"I was worth millions, or so I thought," he says, "but I was living in my parents' garage, making $1,500 or $2,000 a fight."
Not that the garage was any particular hardship. It might not seem fair that while Mosley was double-parked at his parents' house, a contemporary like De La Hoya was drawing up plans for his Big Bear chateau, but Mosley doesn't complain. "That garage was nice," he says. "I had cable, air conditioning, a lot of space." Home cooking? "That, too."
But once Mosley's first promotional contract expired and he signed with Kushner, a move up and out was inevitable. Kushner, who operates in the big leagues and has a variety of champions signed at any time, lured Mosley under his ample wing with the prospect of fighting Holiday, a Kushner-promoted boxer who happened to hold the IBF lightweight title. Mosley jumped at the chance.
The fight against Holiday is considered one of his poorest, although Mosley's performance had less to do with the presumably stiffer competition than it did with a huge ingestion of muscle builder. By his own admission Mosley took too much creatine the day before the bout and became dehydrated by diarrhea. "He had an upset tummy," is how Kushner puts it. By fight time Mosley weighed 136 pounds, about 10 less than he normally would have, and he didn't have the strength to take out Holiday, one of only two opponents to have gone the distance against him.
Kushner kept Mosley busy thereafter, accepting small paydays in less than glamorous venues just for the activity. Ordinarily this would provoke a champion to bolt, but both Mosley and his father were persuaded of Kushner's wisdom. And what might have seemed like downward mobility—Mosley once fought for $75,000 less as a champion than he had as challenger, and he bounced from HBO to the USA network to Fox—turned out to be the path to fame and fortune. By virtue of his relentless schedule, which was played out almost entirely on the East Coast, Mosley became recognized as the sport's rising star. In 1998 HBO signed him to a three-year contract, validating his string of conquests.

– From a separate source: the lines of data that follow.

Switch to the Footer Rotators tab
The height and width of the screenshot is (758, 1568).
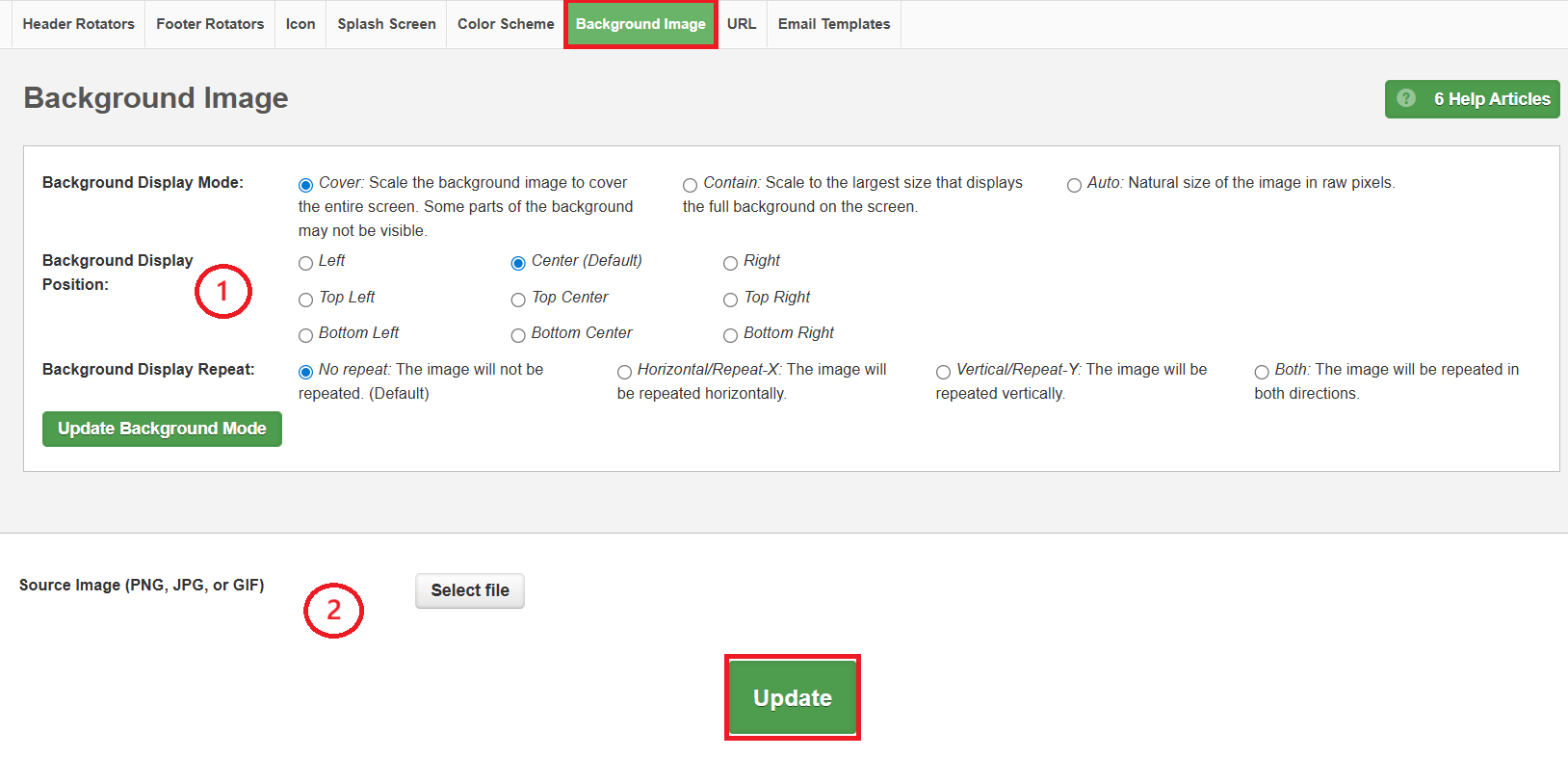(210, 24)
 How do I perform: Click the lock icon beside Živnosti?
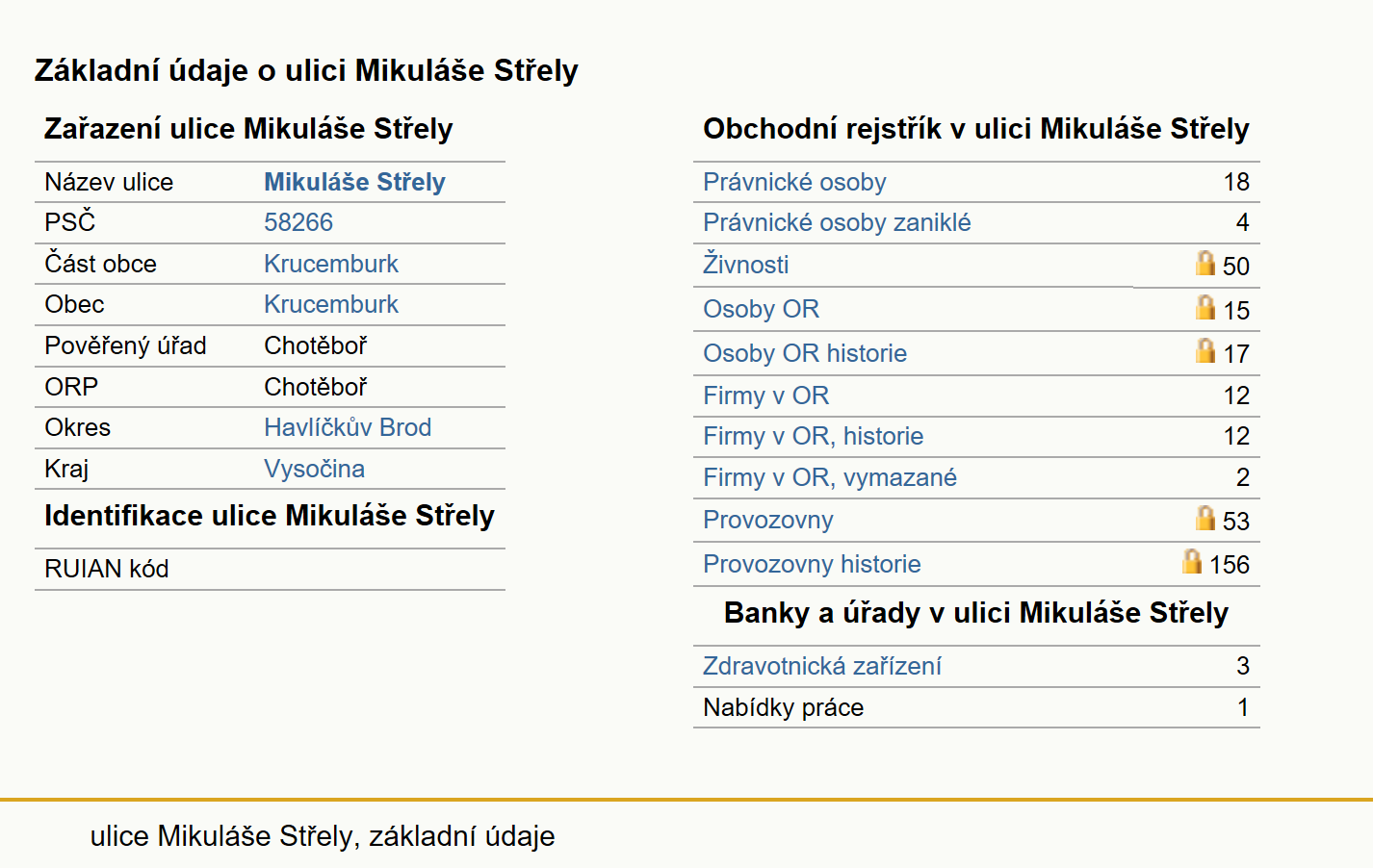tap(1205, 263)

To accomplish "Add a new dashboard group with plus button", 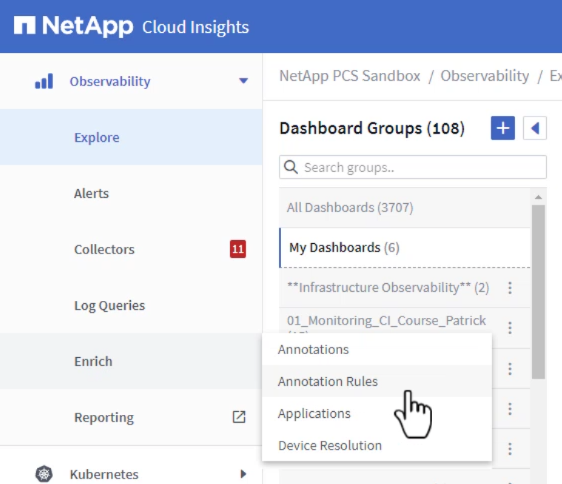I will click(x=503, y=128).
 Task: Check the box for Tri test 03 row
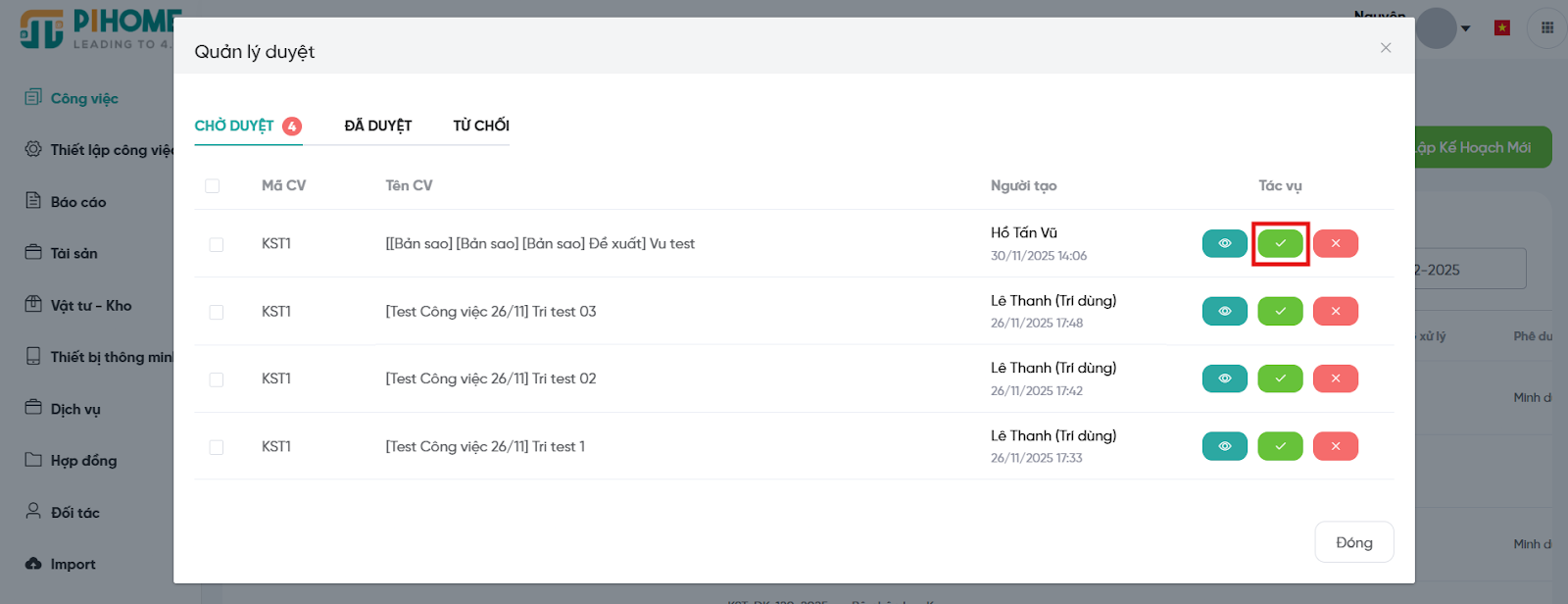pos(217,312)
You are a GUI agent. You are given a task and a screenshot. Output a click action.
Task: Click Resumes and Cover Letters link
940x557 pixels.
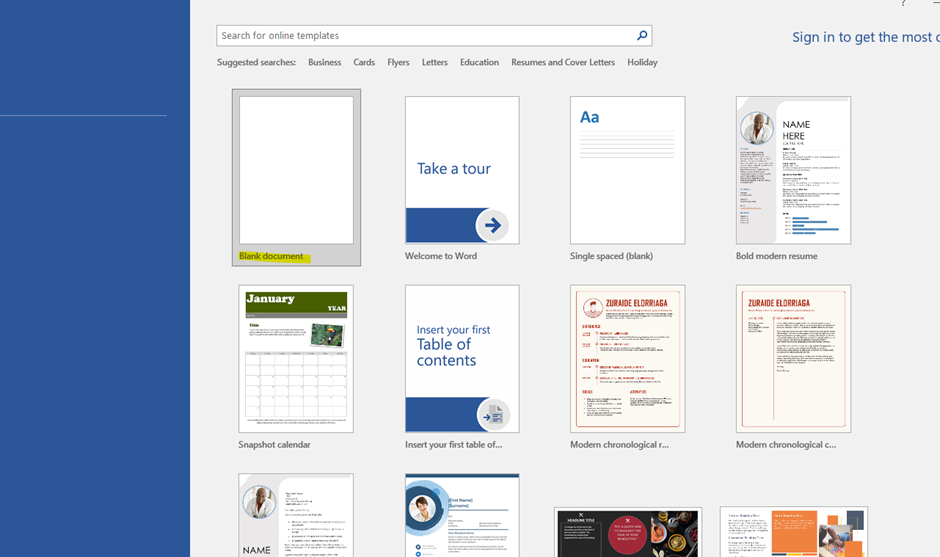click(563, 62)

This is a splendid payoff for Mosley, who at 27 does not have time to spare. But he doesn't intend to relax much. "I like to fight," he says. "I don't have time or focus for anything else." In an age when athletes reach the top very quickly and then begin planning alternate careers, Mosley is a throwback. "Ten more years," he says. "What else am I going to do?"
He will almost certainly move up in weight, possibly as high as De La Hoya's class (147 pounds), and earn commensurate purses. He could turn out to be one of those rare fighters who is so extravagantly skilled that it matters less whom he fights than whether he fights at all.

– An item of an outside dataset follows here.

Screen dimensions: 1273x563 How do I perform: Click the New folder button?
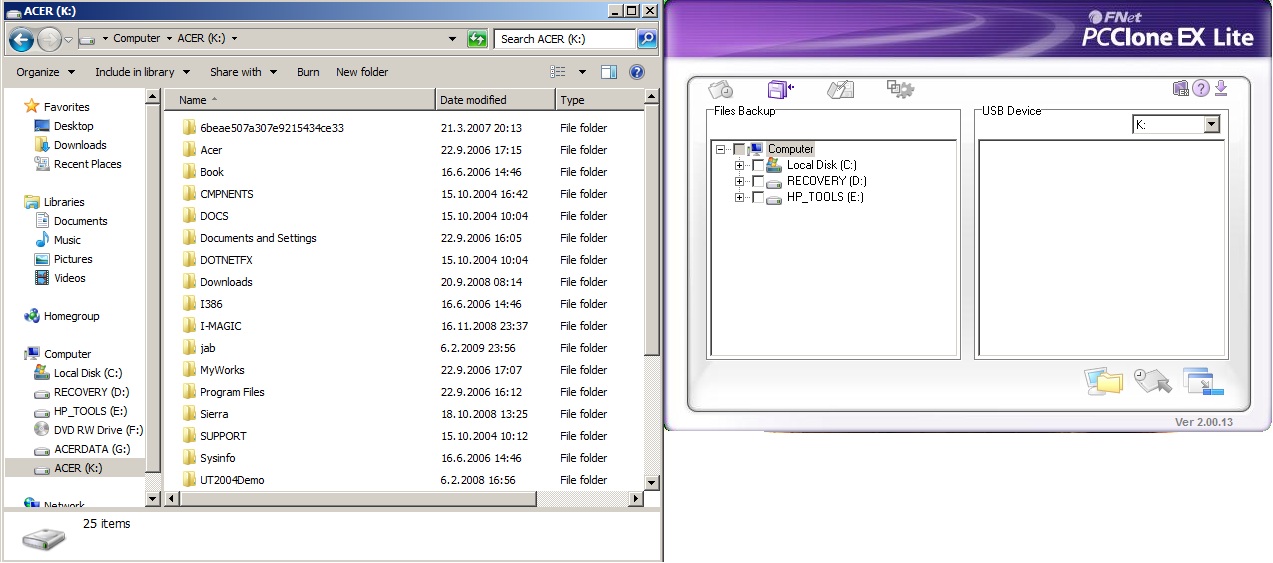pos(362,72)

If Mosley turns into a kind of performance artist—in the fashion of a young Roy Jones Jr., for example—he will certainly be a busy one. He doesn't enjoy downtime. Just weeks after a recent victory over Golden Johnson, which was a sort of solo act (highlight: a round in which Johnson failed to land a punch), Mosley was back in the gym, working out and playing pickup basketball twice a day. "If I'm not working out," he says, "I get grouchy."
This might not be so much a matter of self-discipline as it is hyperactivity. "He was always very, very hyper," says his mother, Clemmie. "In nursery school they let me bring his Big Wheel so he could ride around during nap time. All the other kids were asleep, but Shane...."
The trick throughout his young life was to keep him busy, in soccer, basketball, it didn't matter. But even if he couldn't be contained by ordinary means, he was not likely to get into much trouble. The sisters at St. Joseph's had a soft spot for those dimples.